* THE DATA:
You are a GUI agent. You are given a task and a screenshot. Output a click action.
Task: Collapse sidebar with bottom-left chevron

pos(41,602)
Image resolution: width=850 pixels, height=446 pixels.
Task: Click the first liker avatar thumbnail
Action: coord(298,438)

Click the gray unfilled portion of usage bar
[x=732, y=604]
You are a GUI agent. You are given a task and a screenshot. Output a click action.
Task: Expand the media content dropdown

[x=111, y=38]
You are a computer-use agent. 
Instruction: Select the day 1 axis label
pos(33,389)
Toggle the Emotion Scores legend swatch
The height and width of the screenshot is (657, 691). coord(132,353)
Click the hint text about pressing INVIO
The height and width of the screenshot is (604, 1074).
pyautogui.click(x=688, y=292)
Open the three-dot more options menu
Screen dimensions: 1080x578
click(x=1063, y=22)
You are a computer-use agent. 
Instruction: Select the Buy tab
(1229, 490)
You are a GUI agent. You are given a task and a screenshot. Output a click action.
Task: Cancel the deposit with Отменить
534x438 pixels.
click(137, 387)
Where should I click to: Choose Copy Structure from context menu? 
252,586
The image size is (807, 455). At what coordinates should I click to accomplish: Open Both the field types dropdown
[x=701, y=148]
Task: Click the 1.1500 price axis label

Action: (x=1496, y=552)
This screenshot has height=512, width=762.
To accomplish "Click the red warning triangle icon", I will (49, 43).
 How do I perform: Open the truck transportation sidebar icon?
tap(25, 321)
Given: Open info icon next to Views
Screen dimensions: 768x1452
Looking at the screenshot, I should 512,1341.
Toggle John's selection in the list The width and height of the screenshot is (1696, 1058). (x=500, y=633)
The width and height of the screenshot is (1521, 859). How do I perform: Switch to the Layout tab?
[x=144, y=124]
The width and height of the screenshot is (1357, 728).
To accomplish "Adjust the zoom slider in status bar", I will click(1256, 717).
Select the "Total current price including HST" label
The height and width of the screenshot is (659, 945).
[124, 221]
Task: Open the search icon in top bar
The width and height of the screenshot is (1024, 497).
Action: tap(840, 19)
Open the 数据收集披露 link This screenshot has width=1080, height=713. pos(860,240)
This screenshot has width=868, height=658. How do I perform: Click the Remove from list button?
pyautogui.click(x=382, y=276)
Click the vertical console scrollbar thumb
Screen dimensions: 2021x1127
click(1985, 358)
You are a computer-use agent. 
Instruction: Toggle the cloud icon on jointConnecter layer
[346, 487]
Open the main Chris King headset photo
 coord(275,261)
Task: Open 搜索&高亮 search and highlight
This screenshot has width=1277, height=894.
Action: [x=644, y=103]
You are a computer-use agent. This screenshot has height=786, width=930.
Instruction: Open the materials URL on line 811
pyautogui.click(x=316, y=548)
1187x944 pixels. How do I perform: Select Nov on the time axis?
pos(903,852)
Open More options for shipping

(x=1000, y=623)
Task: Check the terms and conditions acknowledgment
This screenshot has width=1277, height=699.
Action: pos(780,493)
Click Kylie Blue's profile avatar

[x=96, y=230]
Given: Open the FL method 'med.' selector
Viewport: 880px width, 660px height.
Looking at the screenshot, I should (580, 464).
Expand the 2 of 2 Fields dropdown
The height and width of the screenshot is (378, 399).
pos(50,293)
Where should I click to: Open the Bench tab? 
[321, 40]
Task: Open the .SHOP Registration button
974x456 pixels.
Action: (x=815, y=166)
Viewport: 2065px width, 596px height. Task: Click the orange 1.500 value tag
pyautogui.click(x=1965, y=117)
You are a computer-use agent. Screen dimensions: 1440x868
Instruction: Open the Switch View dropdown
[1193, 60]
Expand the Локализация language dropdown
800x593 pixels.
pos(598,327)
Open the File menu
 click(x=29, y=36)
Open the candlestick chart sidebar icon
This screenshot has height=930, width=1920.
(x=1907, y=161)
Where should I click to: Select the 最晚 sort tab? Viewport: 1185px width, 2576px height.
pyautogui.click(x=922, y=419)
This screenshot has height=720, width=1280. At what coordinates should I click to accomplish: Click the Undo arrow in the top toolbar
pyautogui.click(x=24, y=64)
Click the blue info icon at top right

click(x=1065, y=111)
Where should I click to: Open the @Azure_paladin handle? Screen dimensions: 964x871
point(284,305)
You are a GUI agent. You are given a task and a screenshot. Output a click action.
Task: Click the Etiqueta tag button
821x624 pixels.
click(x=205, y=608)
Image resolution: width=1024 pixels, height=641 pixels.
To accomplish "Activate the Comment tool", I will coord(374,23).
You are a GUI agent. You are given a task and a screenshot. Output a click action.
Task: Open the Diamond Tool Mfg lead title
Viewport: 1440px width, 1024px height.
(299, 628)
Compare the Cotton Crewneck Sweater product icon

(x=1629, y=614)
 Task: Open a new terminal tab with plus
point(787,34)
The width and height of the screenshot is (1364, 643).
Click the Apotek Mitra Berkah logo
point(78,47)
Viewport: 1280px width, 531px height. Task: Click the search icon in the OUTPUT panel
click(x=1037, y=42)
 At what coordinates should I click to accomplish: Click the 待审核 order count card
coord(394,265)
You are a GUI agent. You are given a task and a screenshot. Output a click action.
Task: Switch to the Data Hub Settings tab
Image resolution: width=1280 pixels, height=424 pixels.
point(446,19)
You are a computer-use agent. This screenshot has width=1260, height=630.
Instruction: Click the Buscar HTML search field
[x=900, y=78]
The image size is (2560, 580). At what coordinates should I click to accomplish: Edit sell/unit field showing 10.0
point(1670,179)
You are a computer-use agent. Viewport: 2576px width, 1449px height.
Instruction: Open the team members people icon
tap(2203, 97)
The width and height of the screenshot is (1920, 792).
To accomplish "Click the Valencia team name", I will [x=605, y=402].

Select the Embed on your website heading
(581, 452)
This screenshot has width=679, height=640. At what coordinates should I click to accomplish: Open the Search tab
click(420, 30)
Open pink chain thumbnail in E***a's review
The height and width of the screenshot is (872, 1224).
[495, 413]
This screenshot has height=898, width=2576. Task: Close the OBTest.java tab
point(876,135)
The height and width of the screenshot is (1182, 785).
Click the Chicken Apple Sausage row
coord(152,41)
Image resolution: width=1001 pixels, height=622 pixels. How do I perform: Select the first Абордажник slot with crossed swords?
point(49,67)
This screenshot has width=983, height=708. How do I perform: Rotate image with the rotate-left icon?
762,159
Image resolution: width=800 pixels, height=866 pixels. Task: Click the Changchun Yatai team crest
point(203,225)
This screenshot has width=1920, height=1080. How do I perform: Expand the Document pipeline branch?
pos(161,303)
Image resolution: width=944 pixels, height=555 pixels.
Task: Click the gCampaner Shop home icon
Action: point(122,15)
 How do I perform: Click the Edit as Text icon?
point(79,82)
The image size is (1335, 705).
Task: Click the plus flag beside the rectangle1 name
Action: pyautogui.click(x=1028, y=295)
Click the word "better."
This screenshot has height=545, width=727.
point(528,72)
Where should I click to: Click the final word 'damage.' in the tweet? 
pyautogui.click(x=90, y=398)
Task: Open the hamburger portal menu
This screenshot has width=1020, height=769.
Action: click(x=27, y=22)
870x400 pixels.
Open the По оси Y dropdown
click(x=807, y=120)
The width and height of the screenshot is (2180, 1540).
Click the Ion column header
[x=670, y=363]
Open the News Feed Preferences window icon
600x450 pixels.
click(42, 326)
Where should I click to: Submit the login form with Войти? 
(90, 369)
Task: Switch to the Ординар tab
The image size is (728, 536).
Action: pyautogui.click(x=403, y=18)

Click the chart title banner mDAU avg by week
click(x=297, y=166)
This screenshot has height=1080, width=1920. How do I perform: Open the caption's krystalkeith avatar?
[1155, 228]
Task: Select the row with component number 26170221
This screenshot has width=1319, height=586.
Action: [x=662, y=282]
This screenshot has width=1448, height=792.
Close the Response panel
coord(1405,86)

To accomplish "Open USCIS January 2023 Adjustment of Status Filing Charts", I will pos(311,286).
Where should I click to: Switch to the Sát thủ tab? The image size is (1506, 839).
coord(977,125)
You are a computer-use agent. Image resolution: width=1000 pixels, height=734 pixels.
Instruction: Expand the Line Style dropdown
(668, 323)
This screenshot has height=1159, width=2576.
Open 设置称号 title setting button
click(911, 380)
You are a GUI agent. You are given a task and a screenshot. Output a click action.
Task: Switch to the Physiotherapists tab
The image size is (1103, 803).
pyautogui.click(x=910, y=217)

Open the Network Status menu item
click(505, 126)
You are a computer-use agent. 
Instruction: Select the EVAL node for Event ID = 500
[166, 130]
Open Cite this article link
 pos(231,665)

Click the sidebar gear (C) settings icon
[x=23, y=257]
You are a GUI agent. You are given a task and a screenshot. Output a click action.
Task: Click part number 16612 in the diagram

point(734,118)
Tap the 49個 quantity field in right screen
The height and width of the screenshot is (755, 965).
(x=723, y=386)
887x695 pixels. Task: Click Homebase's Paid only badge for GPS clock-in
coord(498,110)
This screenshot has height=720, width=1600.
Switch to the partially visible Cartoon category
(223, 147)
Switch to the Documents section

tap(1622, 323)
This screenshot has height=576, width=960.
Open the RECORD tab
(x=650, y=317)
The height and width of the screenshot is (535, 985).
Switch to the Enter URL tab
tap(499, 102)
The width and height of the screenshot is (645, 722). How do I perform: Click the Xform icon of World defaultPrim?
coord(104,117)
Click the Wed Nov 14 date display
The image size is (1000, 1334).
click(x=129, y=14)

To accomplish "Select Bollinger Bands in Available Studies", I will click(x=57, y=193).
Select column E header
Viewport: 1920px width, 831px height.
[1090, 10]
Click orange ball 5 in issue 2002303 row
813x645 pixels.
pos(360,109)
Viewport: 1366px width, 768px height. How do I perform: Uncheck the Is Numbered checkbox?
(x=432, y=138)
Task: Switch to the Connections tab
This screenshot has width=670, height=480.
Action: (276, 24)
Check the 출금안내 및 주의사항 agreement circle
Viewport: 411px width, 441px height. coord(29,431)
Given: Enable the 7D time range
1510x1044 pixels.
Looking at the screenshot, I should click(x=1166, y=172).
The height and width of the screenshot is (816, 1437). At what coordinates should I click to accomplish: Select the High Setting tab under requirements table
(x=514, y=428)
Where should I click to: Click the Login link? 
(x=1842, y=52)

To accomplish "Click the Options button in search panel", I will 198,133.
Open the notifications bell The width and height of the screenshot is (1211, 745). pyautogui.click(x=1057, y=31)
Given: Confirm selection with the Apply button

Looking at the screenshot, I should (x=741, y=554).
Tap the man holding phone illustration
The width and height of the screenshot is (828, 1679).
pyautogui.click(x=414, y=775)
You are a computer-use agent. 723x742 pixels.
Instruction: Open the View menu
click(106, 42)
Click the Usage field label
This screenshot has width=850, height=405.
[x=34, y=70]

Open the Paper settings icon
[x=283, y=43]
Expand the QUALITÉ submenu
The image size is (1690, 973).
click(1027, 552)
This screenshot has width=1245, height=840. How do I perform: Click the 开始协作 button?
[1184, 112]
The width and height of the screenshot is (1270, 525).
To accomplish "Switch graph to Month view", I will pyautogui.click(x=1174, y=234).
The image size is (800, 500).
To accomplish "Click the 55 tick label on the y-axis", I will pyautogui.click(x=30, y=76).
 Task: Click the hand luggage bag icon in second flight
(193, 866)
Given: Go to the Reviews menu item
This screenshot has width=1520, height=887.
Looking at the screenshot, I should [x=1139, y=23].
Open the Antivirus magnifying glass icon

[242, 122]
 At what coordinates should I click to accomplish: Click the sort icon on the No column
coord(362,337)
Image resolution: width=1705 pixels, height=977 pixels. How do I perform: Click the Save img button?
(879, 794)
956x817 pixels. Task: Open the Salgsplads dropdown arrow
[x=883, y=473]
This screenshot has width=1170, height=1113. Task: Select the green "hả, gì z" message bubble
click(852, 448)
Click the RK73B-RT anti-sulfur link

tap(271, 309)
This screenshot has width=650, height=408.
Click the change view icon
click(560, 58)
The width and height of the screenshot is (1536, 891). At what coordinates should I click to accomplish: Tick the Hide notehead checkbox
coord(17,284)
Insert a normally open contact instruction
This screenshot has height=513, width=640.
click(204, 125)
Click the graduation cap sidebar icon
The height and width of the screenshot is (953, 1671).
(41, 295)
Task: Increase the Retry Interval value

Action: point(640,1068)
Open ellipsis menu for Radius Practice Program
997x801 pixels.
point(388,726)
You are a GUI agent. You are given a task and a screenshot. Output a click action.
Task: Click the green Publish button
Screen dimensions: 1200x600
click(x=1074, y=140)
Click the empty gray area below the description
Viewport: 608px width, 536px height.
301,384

* AIM OF THE TASK: Look over the data above and show each line that contains "computer".

* RESPONSE TO THIS TASK:
You are a computer-use agent. 
You are a computer-use agent. 
You are a computer-use agent. 
You are a computer-use agent. This screenshot has height=786, width=930.
You are a computer-use agent. Screen dimensions: 1440x868
You are a computer-use agent. This screenshot has width=1260, height=630.
You are a computer-use agent. Viewport: 2576px width, 1449px height.
You are a computer-use agent. Image resolution: width=1000 pixels, height=734 pixels.
You are a computer-use agent. 
You are a computer-use agent. 723x742 pixels.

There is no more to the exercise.